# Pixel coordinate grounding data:
--*--

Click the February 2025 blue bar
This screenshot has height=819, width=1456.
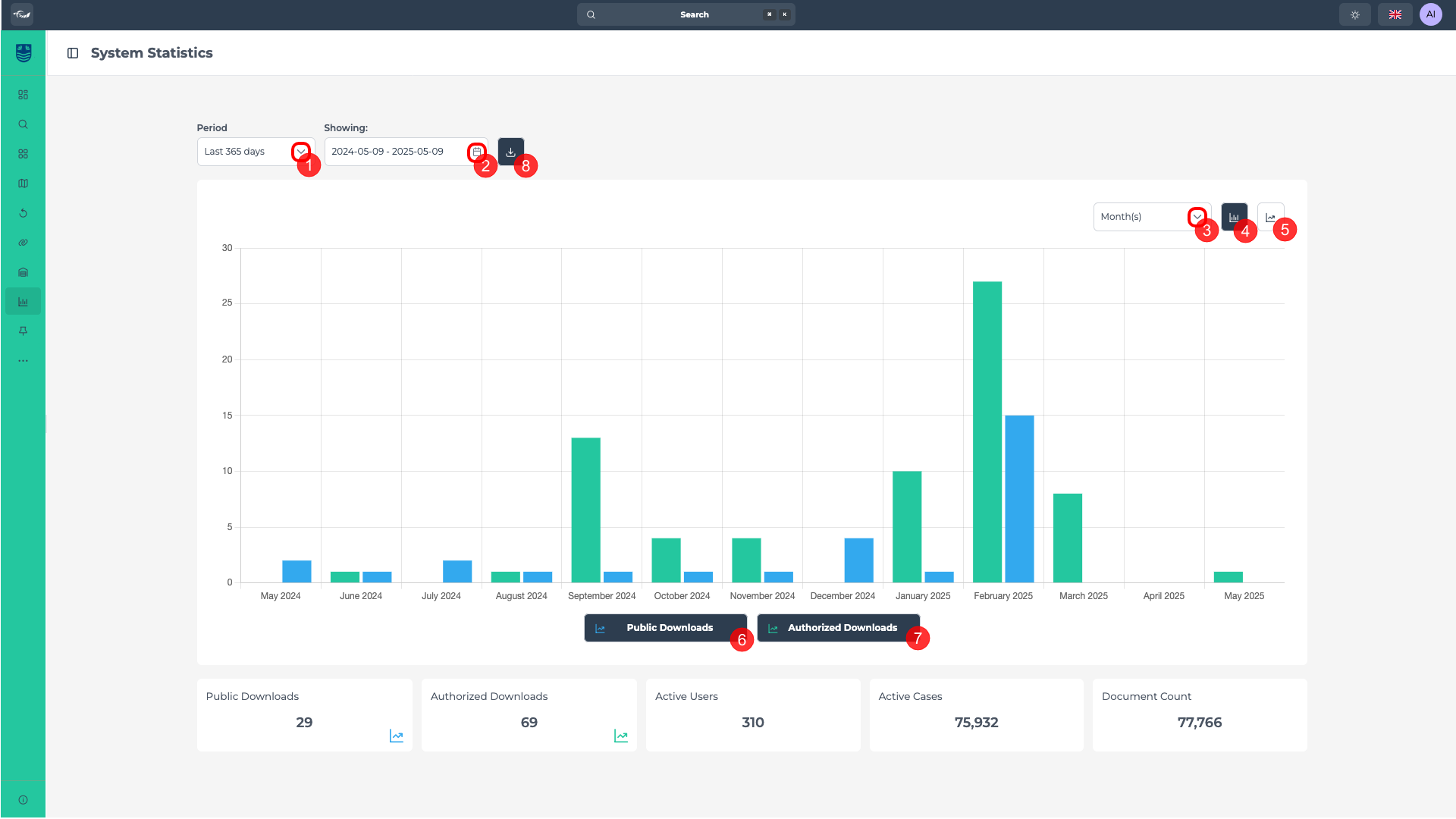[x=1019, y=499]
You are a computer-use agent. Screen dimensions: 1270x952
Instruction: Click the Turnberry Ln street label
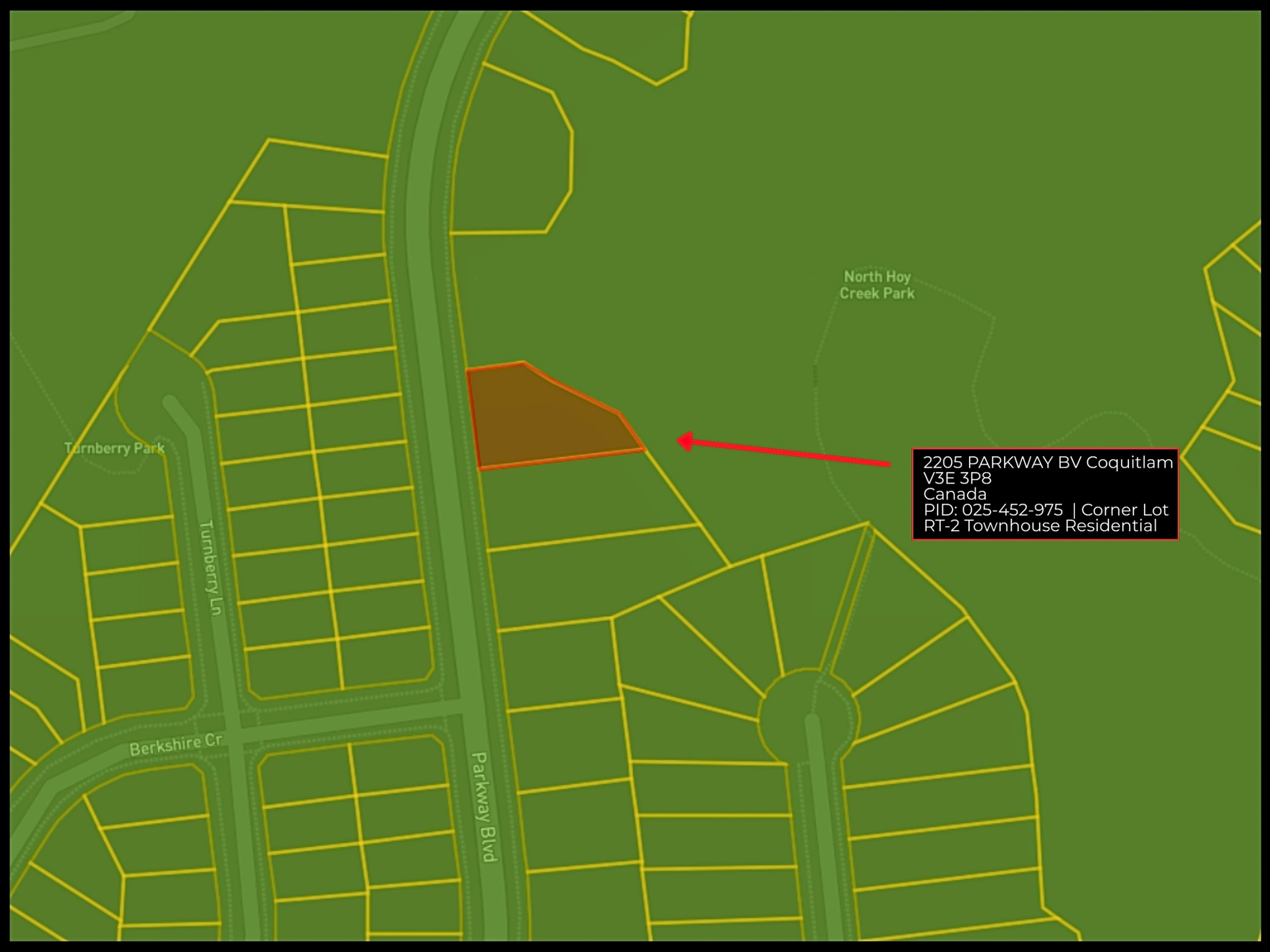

--*--

# Task details:
A faithful copy of the records above is needed, with the pictures left out.

# Solved exercise:
Click the February 2025 blue bar
This screenshot has height=819, width=1456.
[x=1019, y=499]
You are a computer-use agent. Screen dimensions: 1270x952
Instruction: Click the Turnberry Ln street label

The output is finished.